Wälder befinden sich in einem Klima-Teufelskreis. Zum einen trägt die Urwaldzerstörung massiv zur Klimaerwärmung bei, zum anderen führt der Klimawandel zu Dürren, Stürmen, Überschwemmungen, veränderten Vegetationsperioden und zu Waldzerstörungen, die wiederum vermehrt zu CO2-Freisetzung führen. Hauptverursacher der Urwaldzerstörung in den Tropen sind jedoch der illegale Holzeinschlag sowie die drastische Umwandlung von Urwald in Ackerland.

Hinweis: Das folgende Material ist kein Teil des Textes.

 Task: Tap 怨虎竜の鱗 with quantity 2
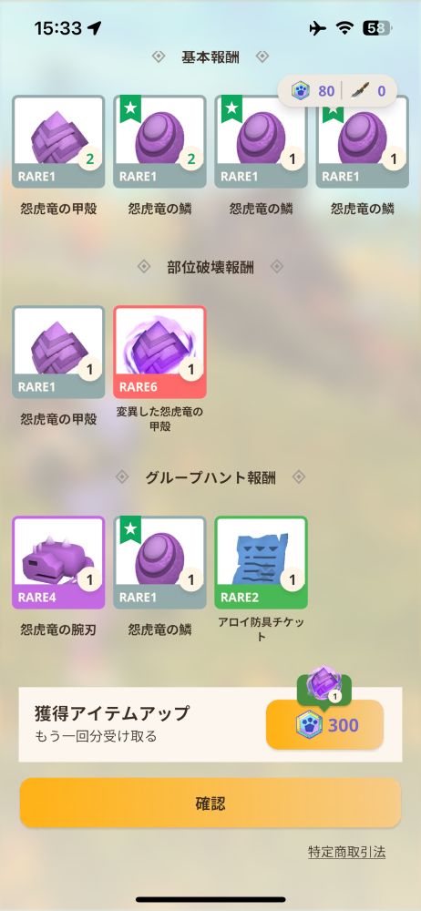click(x=159, y=142)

Fast die Hälfte des weltweiten Kohlenstoffs an Land ist in Wäldern gespeichert, mehr als in allen anderen Ökosystemen. Werden diese zerstört, wird der gespeicherte Kohlenstoff freigesetzt. Heute ist nur noch ein Fünftel der ursprünglichen Urwäldfläche mit großen intakten Urwäldern bewachsen. Und auch diese sind massiv durch Abholzung bedroht. Drei Beispiele:
Amazonien
Brasilien ist der viert größte Emittent von Kohlendioxid weltweit. Nicht wegen des Energieverbrauchs der Industrie, sondern hauptsächlich durch die Entwaldung und Brandrohdung in Amazonien. In den letzten drei Jahren sind mehr als 70.000 Quadratkilometer Urwald verloren gegangen, das entspricht der Fläche eines Fußballfelds pro Minute. Diese Flächen werden zu Rinderweiden oder Sojafeldern (Futtermittel) umgewandelt, um den Fleischhunger Europas zu stillen.
Indonesien
Indonesien ist der dritt größte Kohlendioxid-Produzent weltweit. Dies ist hauptsächlich auf Regenwaldabholzung und Brandrodung zurückzuführen. Alle zwölf Sekunden wird hier Wald in der Größenordnung eines Fußballfelds vernichtet. Rund 72 Prozent der Urwälder und 40 Prozent des gesamten Waldes sind in Indonesien bereits verloren.
Kongo
Die Abholzung des Regenwalds im Kongo nimmt immer weiter zu. Über 50 Millionen Hektar Regenwald in Zentralafrika sind in der Hand von Holzfirmen. Dies entspricht der Fläche Spaniens. 30 Prozent hiervon werden von in der Demokratischen Republik Kongo (DRC) ansässigen Firmen kontrolliert, deren Verträge zur Abholzung in jüngster Vergangenheit illegal unterschrieben wurden, obwohl bereits 2002 ein Moratorium zu neuen Verträgen und der Erneuerung oder Ausweitung bereits existierender Verträge ausgesprochen wurde. Der Kongo riskiert damit den Verlust von 40 Prozent seiner Wälder bis 2050, was wiederum bis zu 34,4 Milliarden Tonnen CO2 freisetzte - vergleichbar dem CO2-Ausstoß Großbritanniens der letzten 60 Jahre.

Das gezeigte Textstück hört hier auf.